What is being asked: Arrange the lines of the listing below as a numbered list, omitting blank lines and leaving out the pictures.

─── Data for this task

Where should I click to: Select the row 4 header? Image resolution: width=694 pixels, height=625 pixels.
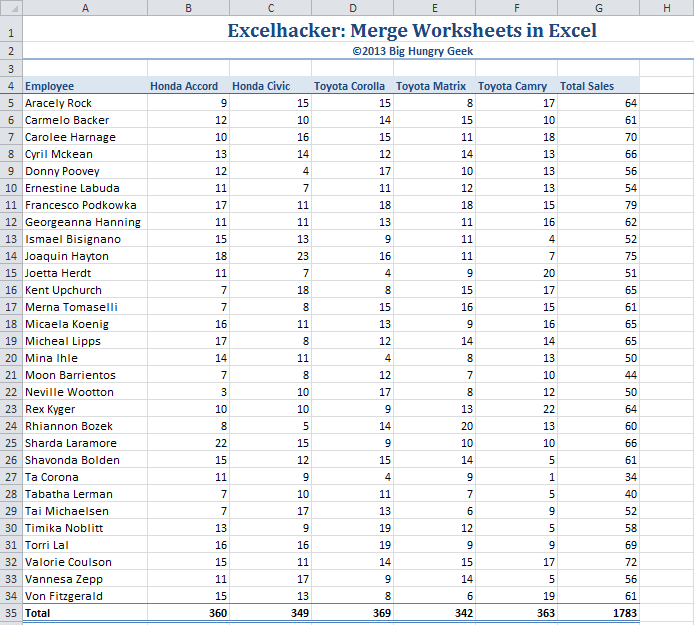[10, 86]
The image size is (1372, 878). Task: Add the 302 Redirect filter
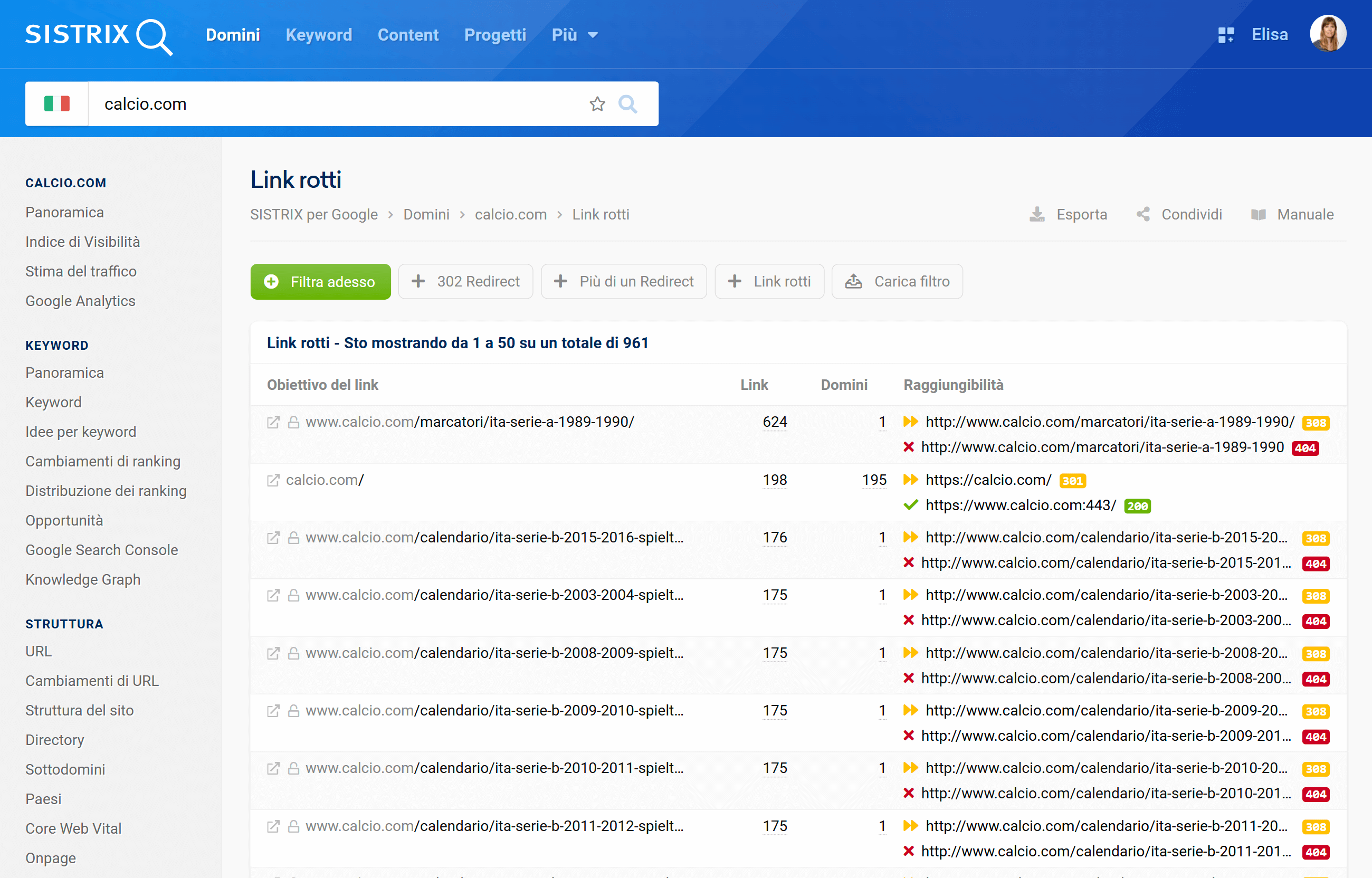(466, 281)
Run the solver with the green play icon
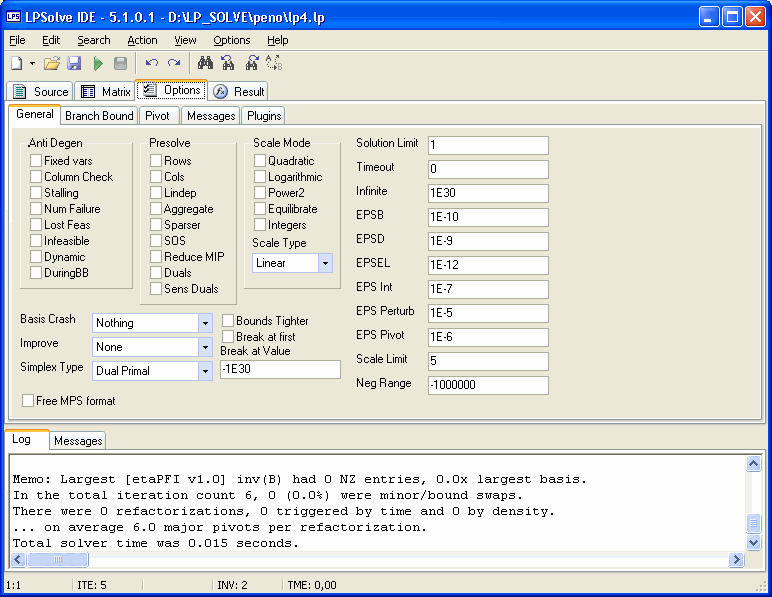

──────

Problem solution:
1. Where should I click to: Select the row 4 header? Image resolution: width=694 pixels, height=625 pixels.
2. [10, 86]
3. The image size is (1372, 878). Task: Add the 302 Redirect filter
4. (466, 281)
5. Run the solver with the green play icon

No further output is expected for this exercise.